Antes de ser presidente, esteve na autarquia, primeiro como secretário de Apoio à Vereação e depois como vice-presidente. De que forma é que esta experiência o preparou para agora ser presidente?
Costumo dizer, em tom de brincadeira, que quando, em 2013, vim para a câmara, nunca imaginei que este poderia ser o meu percurso. Ou melhor, se antes disso alguém me dissesse que eu estaria ligado à vida política, eu diria que seria praticamente impossível. Como secretário de Apoio à Variação estive na área do desporto, da educação, da juventude. Foi muito importante, até porque depois estive associado também ao Gabinete de Apoio às Freguesias e isso permitiu-me conhecer o território na sua totalidade e perceber aquilo que são as dinâmicas e dificuldades de cada uma das 20 freguesias.
Quando passo para a função de vereador e vice-presidente, a grande conquista foi conhecer realmente os vários dossiês. Hoje, ao fim de 12 anos, a experiência acumulada, seja enquanto secretário, seja enquanto vice-presidente, permite-me dizer que os grandes dossiês que a câmara trata, não me são desconhecidos, bem pelo contrário, e isso facilita o meu trabalho, o processo de tomada da decisão.

■ O que fazer: Copie do texto para ler o trecho que vai desde "Antes de ser" até "das 20 freguesias.", incluindo estas palavras. As linhas não fazem falta aqui.

■ Linhas recolhidas:

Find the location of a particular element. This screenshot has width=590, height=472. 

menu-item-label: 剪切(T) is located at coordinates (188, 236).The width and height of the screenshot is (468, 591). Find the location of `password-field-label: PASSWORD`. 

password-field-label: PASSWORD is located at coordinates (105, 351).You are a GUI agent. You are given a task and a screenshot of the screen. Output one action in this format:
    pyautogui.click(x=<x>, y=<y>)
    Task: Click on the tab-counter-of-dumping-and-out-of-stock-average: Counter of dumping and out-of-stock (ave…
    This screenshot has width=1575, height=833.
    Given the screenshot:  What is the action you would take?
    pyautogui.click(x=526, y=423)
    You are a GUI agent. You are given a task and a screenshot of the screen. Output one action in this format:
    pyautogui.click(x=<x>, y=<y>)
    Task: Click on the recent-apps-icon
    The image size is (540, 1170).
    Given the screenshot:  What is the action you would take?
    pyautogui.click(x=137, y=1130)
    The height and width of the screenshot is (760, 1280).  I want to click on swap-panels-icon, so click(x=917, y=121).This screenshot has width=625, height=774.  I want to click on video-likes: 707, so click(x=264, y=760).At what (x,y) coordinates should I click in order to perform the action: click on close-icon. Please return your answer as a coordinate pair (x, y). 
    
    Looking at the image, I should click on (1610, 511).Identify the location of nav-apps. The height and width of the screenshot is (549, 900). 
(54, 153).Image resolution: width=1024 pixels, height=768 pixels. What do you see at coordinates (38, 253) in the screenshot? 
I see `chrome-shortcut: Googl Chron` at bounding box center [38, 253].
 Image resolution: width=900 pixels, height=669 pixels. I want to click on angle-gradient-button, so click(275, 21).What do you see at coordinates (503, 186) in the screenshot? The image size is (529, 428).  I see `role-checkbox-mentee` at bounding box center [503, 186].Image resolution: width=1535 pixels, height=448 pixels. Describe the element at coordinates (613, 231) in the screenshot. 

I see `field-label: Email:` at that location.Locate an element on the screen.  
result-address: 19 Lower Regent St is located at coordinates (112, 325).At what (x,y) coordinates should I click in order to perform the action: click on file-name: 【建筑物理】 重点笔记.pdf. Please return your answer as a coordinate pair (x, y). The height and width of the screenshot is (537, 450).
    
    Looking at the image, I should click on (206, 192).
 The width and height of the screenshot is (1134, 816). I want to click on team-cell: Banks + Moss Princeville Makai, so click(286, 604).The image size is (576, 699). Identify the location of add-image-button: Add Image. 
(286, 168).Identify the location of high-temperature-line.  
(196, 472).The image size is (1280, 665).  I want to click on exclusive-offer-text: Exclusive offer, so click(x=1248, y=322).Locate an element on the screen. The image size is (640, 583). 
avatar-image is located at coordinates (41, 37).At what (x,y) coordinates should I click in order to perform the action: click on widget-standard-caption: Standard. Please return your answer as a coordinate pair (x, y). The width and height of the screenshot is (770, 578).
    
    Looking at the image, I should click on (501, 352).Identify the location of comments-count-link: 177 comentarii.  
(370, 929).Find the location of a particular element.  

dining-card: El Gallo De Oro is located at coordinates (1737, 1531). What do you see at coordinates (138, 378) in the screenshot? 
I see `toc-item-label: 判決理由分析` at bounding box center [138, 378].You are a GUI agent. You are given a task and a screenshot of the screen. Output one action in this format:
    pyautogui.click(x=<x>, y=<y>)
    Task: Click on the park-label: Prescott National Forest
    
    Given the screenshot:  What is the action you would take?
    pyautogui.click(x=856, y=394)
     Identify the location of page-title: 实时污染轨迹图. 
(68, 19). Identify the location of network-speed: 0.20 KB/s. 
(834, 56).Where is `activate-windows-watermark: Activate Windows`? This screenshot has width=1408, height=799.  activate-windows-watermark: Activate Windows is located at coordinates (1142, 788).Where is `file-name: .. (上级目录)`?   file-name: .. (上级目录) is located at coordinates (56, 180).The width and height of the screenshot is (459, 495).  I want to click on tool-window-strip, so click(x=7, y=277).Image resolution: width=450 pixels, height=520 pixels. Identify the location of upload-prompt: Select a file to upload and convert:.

■ Resposta:
Antes de ser presidente, esteve na autarquia, primeiro como secretário de Apoio à Vereação e depois como vice-presidente. De que forma é que esta experiência o preparou para agora ser presidente?
Costumo dizer, em tom de brincadeira, que quando, em 2013, vim para a câmara, nunca imaginei que este poderia ser o meu percurso. Ou melhor, se antes disso alguém me dissesse que eu estaria ligado à vida política, eu diria que seria praticamente impossível. Como secretário de Apoio à Variação estive na área do desporto, da educação, da juventude. Foi muito importante, até porque depois estive associado também ao Gabinete de Apoio às Freguesias e isso permitiu-me conhecer o território na sua totalidade e perceber aquilo que são as dinâmicas e dificuldades de cada uma das 20 freguesias.